══ 提示された記録

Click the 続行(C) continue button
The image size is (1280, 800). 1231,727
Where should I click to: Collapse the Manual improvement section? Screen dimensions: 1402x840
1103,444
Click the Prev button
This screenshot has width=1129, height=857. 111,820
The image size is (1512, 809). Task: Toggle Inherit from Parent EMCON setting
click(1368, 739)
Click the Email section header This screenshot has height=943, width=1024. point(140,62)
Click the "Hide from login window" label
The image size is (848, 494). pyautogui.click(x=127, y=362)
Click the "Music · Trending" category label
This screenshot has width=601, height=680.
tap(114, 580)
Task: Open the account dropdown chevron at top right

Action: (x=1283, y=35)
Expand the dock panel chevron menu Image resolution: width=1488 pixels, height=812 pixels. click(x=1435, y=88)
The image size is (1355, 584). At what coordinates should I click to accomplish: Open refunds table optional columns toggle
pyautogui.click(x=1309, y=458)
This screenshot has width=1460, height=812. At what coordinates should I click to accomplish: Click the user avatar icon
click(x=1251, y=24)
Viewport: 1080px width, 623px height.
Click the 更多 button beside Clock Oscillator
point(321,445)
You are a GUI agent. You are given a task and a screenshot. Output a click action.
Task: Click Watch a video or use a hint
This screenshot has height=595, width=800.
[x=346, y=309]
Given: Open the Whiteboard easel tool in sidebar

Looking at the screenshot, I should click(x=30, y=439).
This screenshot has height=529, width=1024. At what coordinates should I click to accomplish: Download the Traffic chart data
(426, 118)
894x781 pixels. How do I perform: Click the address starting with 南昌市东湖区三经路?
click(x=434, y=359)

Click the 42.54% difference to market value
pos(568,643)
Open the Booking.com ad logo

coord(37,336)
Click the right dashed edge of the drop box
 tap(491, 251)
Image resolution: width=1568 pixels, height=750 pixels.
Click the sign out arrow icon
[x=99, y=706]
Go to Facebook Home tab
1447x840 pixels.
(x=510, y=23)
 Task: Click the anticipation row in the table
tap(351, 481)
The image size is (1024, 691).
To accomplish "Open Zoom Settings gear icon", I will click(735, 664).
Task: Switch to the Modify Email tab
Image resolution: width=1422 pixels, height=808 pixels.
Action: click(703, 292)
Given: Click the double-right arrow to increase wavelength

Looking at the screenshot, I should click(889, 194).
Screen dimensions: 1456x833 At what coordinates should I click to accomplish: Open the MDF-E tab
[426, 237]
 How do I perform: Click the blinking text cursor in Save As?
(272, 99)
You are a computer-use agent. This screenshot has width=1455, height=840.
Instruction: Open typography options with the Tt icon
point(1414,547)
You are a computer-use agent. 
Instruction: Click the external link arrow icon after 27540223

════

→ **出題内容**
上の記録を、すべての行にわたって一字も変えずにそのまま書き写してもらえますか？

→ **課題への回答**
Click the 続行(C) continue button
The image size is (1280, 800). 1231,727
Where should I click to: Collapse the Manual improvement section? Screen dimensions: 1402x840
1103,444
Click the Prev button
This screenshot has width=1129, height=857. 111,820
The image size is (1512, 809). Task: Toggle Inherit from Parent EMCON setting
click(1368, 739)
Click the Email section header This screenshot has height=943, width=1024. point(140,62)
Click the "Hide from login window" label
The image size is (848, 494). pyautogui.click(x=127, y=362)
Click the "Music · Trending" category label
This screenshot has width=601, height=680.
tap(114, 580)
Task: Open the account dropdown chevron at top right

Action: (x=1283, y=35)
Expand the dock panel chevron menu Image resolution: width=1488 pixels, height=812 pixels. click(x=1435, y=88)
The image size is (1355, 584). At what coordinates should I click to accomplish: Open refunds table optional columns toggle
pyautogui.click(x=1309, y=458)
This screenshot has width=1460, height=812. At what coordinates should I click to accomplish: Click the user avatar icon
click(x=1251, y=24)
Viewport: 1080px width, 623px height.
Click the 更多 button beside Clock Oscillator
point(321,445)
You are a GUI agent. You are given a task and a screenshot. Output a click action.
Task: Click Watch a video or use a hint
This screenshot has height=595, width=800.
[x=346, y=309]
Given: Open the Whiteboard easel tool in sidebar

Looking at the screenshot, I should click(x=30, y=439).
This screenshot has height=529, width=1024. At what coordinates should I click to accomplish: Download the Traffic chart data
(426, 118)
894x781 pixels. How do I perform: Click the address starting with 南昌市东湖区三经路?
click(x=434, y=359)

Click the 42.54% difference to market value
pos(568,643)
Open the Booking.com ad logo

coord(37,336)
Click the right dashed edge of the drop box
 tap(491, 251)
Image resolution: width=1568 pixels, height=750 pixels.
Click the sign out arrow icon
[x=99, y=706]
Go to Facebook Home tab
1447x840 pixels.
(x=510, y=23)
 Task: Click the anticipation row in the table
tap(351, 481)
The image size is (1024, 691).
To accomplish "Open Zoom Settings gear icon", I will click(735, 664).
Task: Switch to the Modify Email tab
Image resolution: width=1422 pixels, height=808 pixels.
Action: click(703, 292)
Given: Click the double-right arrow to increase wavelength

Looking at the screenshot, I should click(889, 194).
Screen dimensions: 1456x833 At what coordinates should I click to accomplish: Open the MDF-E tab
[426, 237]
 How do I perform: Click the blinking text cursor in Save As?
(272, 99)
You are a computer-use agent. This screenshot has width=1455, height=840.
Instruction: Open typography options with the Tt icon
point(1414,547)
You are a computer-use agent. 
Instruction: Click the external link arrow icon after 27540223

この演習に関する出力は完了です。